Li Chenxi, Ma Xiaoyu, Deng Jing, Li Jiajia, Liu Yanjie, Zhu Xudong, Liu Jin, Zhang Ping
Beijing Key Laboratory of Genetic Engineering Drug and Biotechnology College of Life Sciences Beijing Normal University Beijing P. R. China.
Beijing Key Laboratory of Gene Resources and Molecular Development College of Life Sciences Beijing Normal University Beijing P. R. China.
Eng Life Sci. 2021 Aug 22;21(11):769-777. doi: 10.1002/elsc.202100055. eCollection 2021 Nov.

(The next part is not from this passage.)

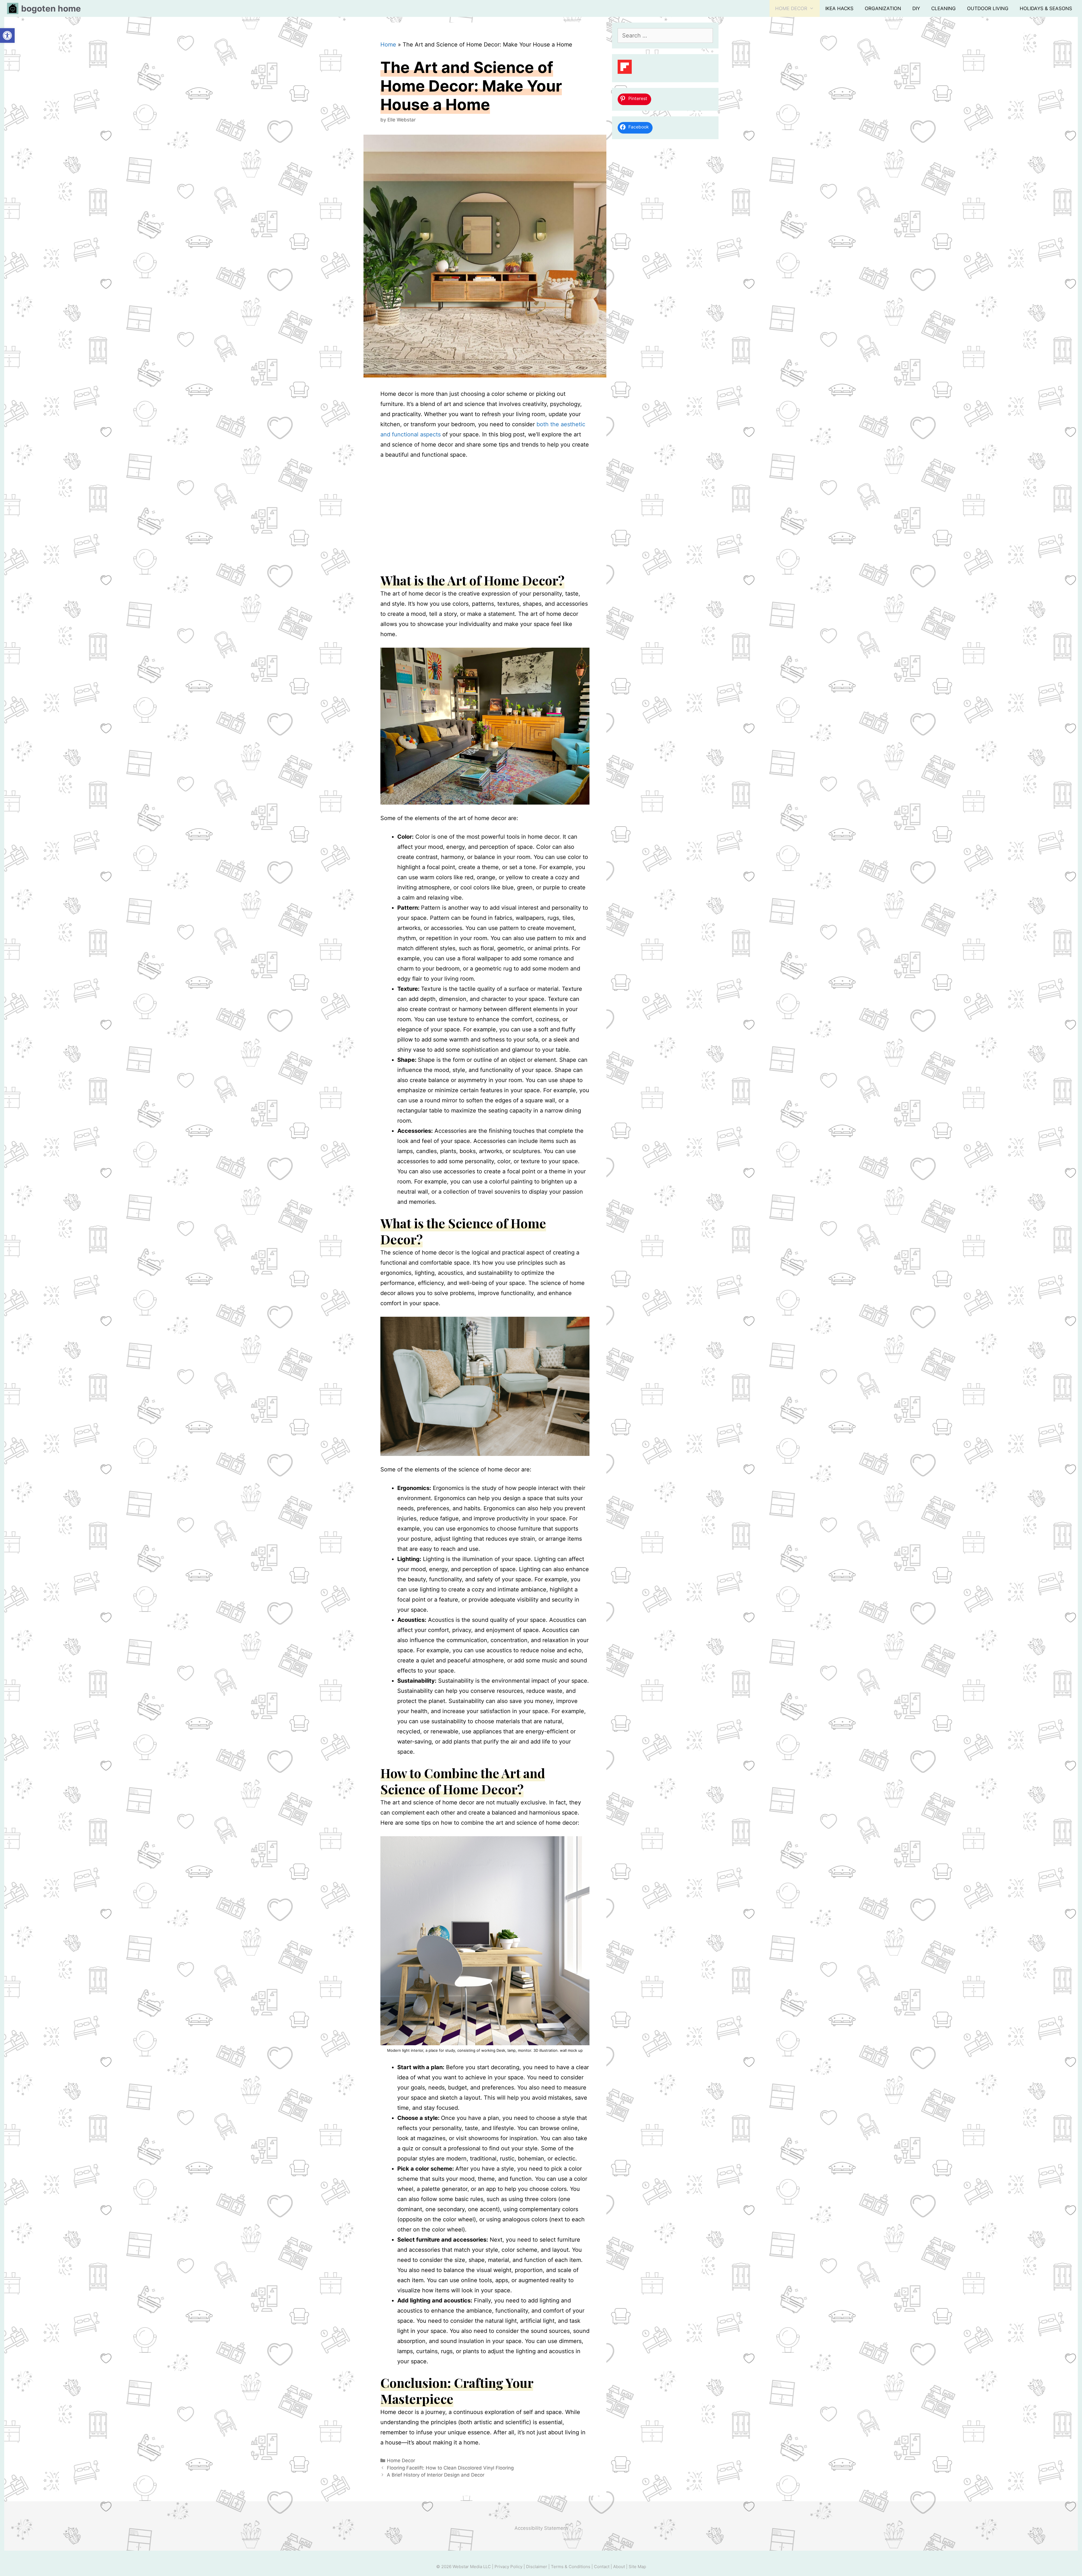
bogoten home (51, 8)
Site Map (637, 2566)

Measuring the concentration and viability of fungal cells is an important and fundamental procedure in scientific research and industrial fermentation. In consideration of the drawbacks of manual cell counting, large quantities of fungal cells require methods that provide easy, objective and reproducible high-throughput calculations, especially for samples in complicated backgrounds. To answer this challenge, we explored and developed an easy-to-use fungal cell counting pipeline that combined the machine learning-based ilastik tool with the freeware ImageJ, as well as a conventional photomicroscope. Briefly, learning from labels provided by the user, ilastik performs segmentation and classification automatically in batch processing mode and thus discriminates fungal cells from complex backgrounds. The files processed through ilastik can be recognized by ImageJ, which can compute the numeric results with the macro 'Fungal Cell Counter'. Taking the yeast and the filamentous fungus as examples, we observed that the customizable software algorithm reduced inter-operator errors significantly and achieved accurate and objective results, while manual counting with a haemocytometer exhibited some errors between repeats and required more time. In summary, a convenient, rapid, reproducible and extremely low-cost method to count yeast cells and fungal spores is described here, which can be applied to multiple kinds of eucaryotic microorganisms in genetics, cell biology and industrial fermentation.
测量真菌细胞的浓度和活力是科学研究和工业发酵中一项重要的基础程序。考虑到手动细胞计数的缺点,对于大量真菌细胞而言,需要能够提供简便、客观且可重复的高通量计算方法,尤其是针对背景复杂的样本。为应对这一挑战,我们探索并开发了一种易于使用的真菌细胞计数流程,该流程将基于机器学习的ilastik工具与免费软件ImageJ以及传统光学显微镜相结合。简而言之,ilastik通过学习用户提供的标签,在批处理模式下自动执行分割和分类,从而将真菌细胞与复杂背景区分开来。经过ilastik处理的文件可被ImageJ识别,ImageJ可以使用宏“真菌细胞计数器”计算数值结果。以酵母和丝状真菌为例,我们观察到可定制的软件算法显著减少了操作人员之间的误差,并获得了准确客观的结果,而使用血细胞计数器进行手动计数在重复操作时会出现一些误差,且需要更多时间。总之,本文描述了一种便捷、快速、可重复且成本极低的酵母细胞和真菌孢子计数方法,该方法可应用于遗传学、细胞生物学和工业发酵中的多种真核微生物。